As icônicas composições de Bach ilustram qual os sons que se pode conseguir ao fazer música com uma abordagem matemática

Ingredi Brunato Publicado em 29/11/2020, às 06h00 - Atualizado às 07h00

Pintura de Johann Sebastian Bach
Pintura de Johann Sebastian Bach - Wikimedia Commons

Johann Sebastian Bach é um dos mais célebres nomes da música clássica até os dias atuais. O músico alemão alcançou a proficiência em muitas funções durante sua vida, como de organista (tocador de órgão), violinista, compositor e maestro. 

Um dos motivos pelo qual a música criada por ele entrou para a História pode ser indicada pelo título pelo qual Beethoven mais tarde o chamou: “o pai da harmonia”. Bach compunha com um rigor técnico único, e uma abordagem que buscava criar beleza a partir da ordem e da simetria. 

Um exemplo

Cânone do Caranguejo é uma música curta que ilustra muito bem o tipo de princípio que o compositor alemão valorizava ao organizar notas musicais em uma partitura. Sua melodia é composta de uma única linha, que é tocada a primeira vez normalmente, para então ser repetida, porém dessa vez de trás para frente, terminando com as duas versões sendo tocadas ao mesmo tempo — é pura simetria, duas partes iguais porém opostas. 

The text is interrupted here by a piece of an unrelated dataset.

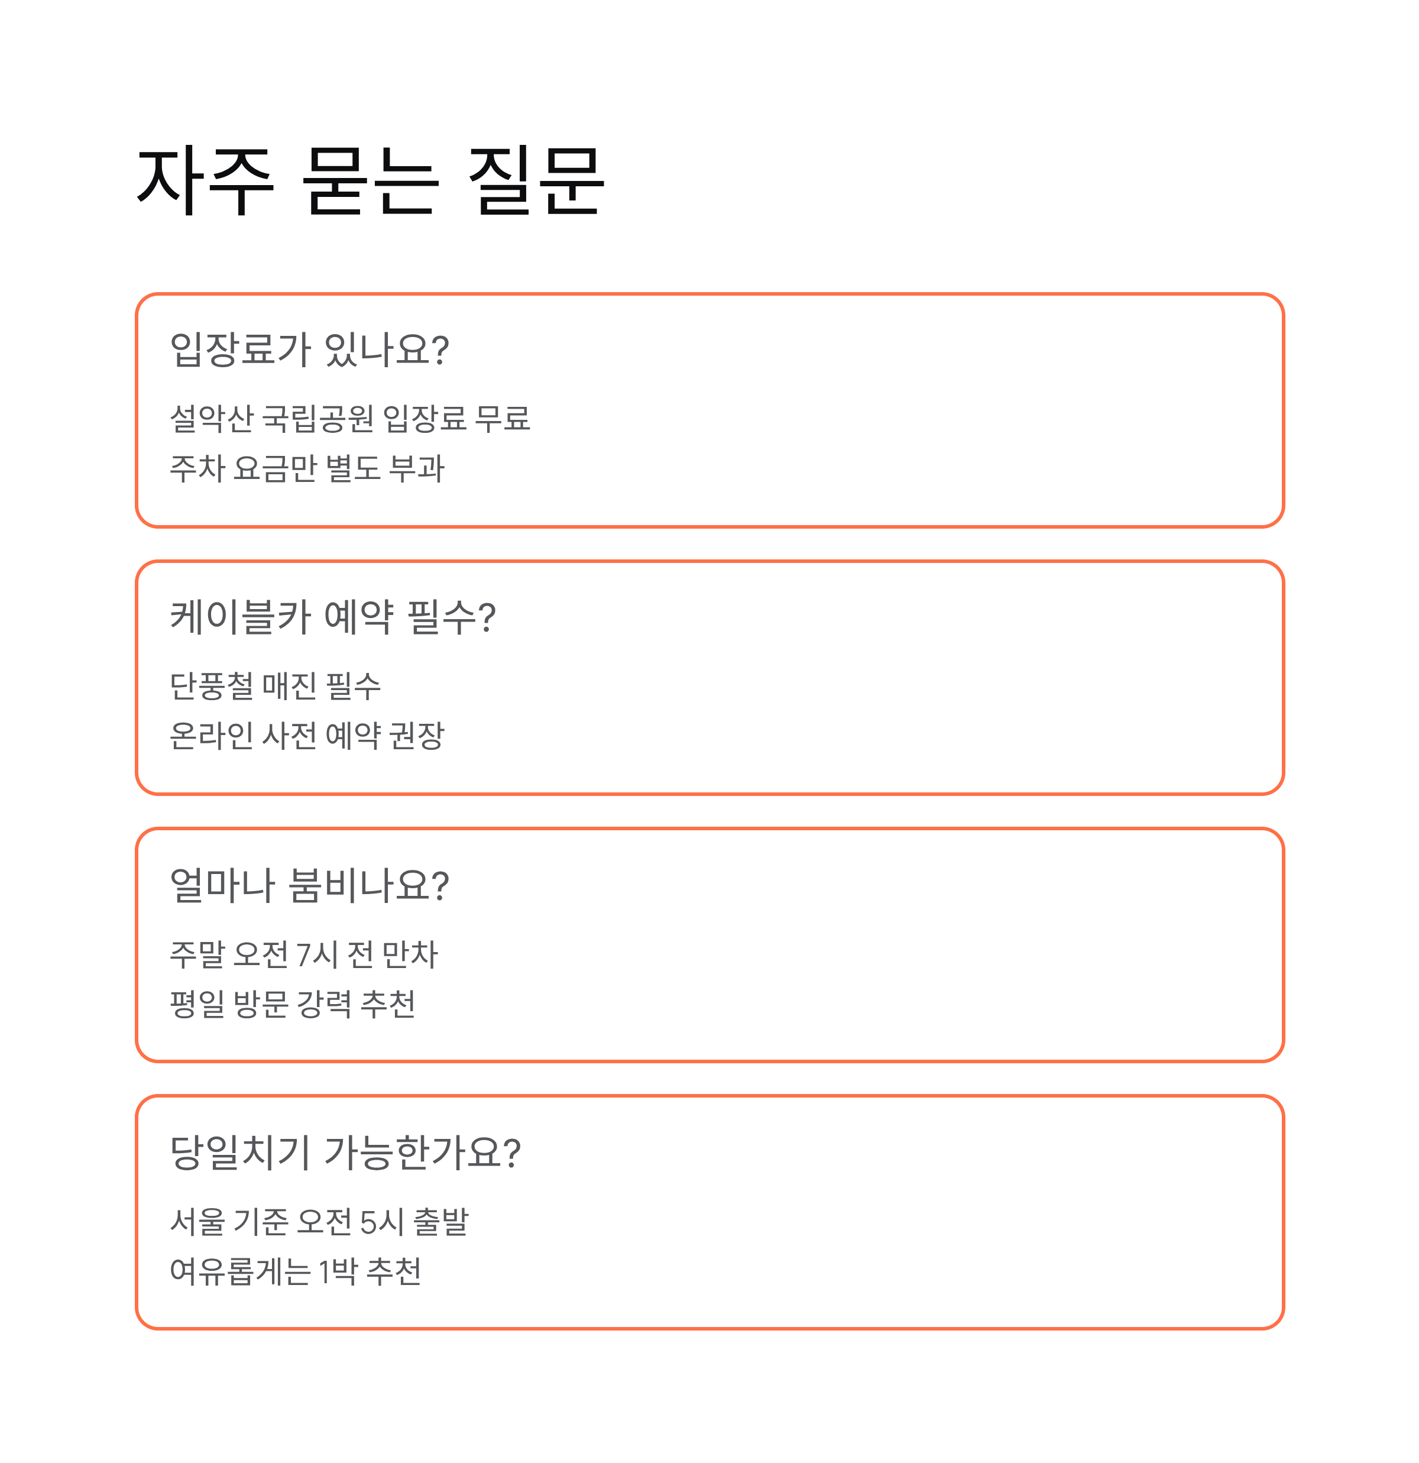Image resolution: width=1419 pixels, height=1463 pixels.
Task: Select the "온라인 사전 예약 권장" line
Action: 307,736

Dessa forma, essa melodia também pode ser considerada um palíndromo. Um exemplo mais famoso de palíndromo é a frase: “Roma me tem amor”, que diz a mesma coisa lida de trás para frente. Também existem estruturas assim na Natureza, como é o caso do próprio DNA

Também é relevante dizer que “Cânone do Caranguejo” é um nome que foi dado depois da morte do músico, fazendo referência à como esses crustáceos andam de lado, assim como o som dessa melodia. 

Na música de Bach, esses padrões simétricos são chamados também de fractais, e sua repetição ao longo de sua obra mostra como sua arte é inspirada antes por elementos da lógica do que por emoções. 

Casa onde Bach morou / Crédito: Wikimedia Commons

 

A matemática 

A relação entre o estilo artístico do músico alemão e a disciplina da matemática é auto-evidente. Assim como Pitágoras acreditava que padrões numéricos continuam uma beleza inigualável, o compositor possui um trabalho que parece buscar comprovar essa máxima. As partituras de Bach revelam o som da matemática. 

Segundo o autor Joel Robertson, que escreveu o livro “Natural Prozac: Learning to Release Your Body's Own Anti-Depressants” (Ou “Prozac Natural: Aprendendo a Liberar os Antidepressivos do seu Próprio Corpo”, em tradução livre), ouvir as composições do alemão seria capaz de produzir tanto efeitos de relaxamento quanto de energização. 

Isso porque as harmonias simétricas de Bach aparentemente teriam como propriedade o estímulo à liberação de serotonina no cérebro, um neurotransmissor fundamental para o bem-estar. Uma evidência de que os métodos musicais do alemão são capazes de se comunicar com algo em nossa estrutura.

Enigmas 

Busto de Bach / Crédito: Wikimedia Commons

 

Outro exemplo de como Johann Sebastian Bach tratava música como uma ramificação da matemática é como, no fim da vida, enquanto professor, criou gosto por produzir “enigmas musicais”, que passava a seus alunos. 

Esses enigmas misturariam inscrições em latim com partituras incompletas, tendo por objetivo que os interessados em chegar na solução precisassem deduzir a melodia final através da interpretação das palavras na língua antiga. 

Atualmente, existem certas respostas que se tornaram padronizadas, todavia não significa que sejam o resultado que Bach realmente esperava, de forma que aficcionados por música ainda podem tentar sua sorte se assim quiserem.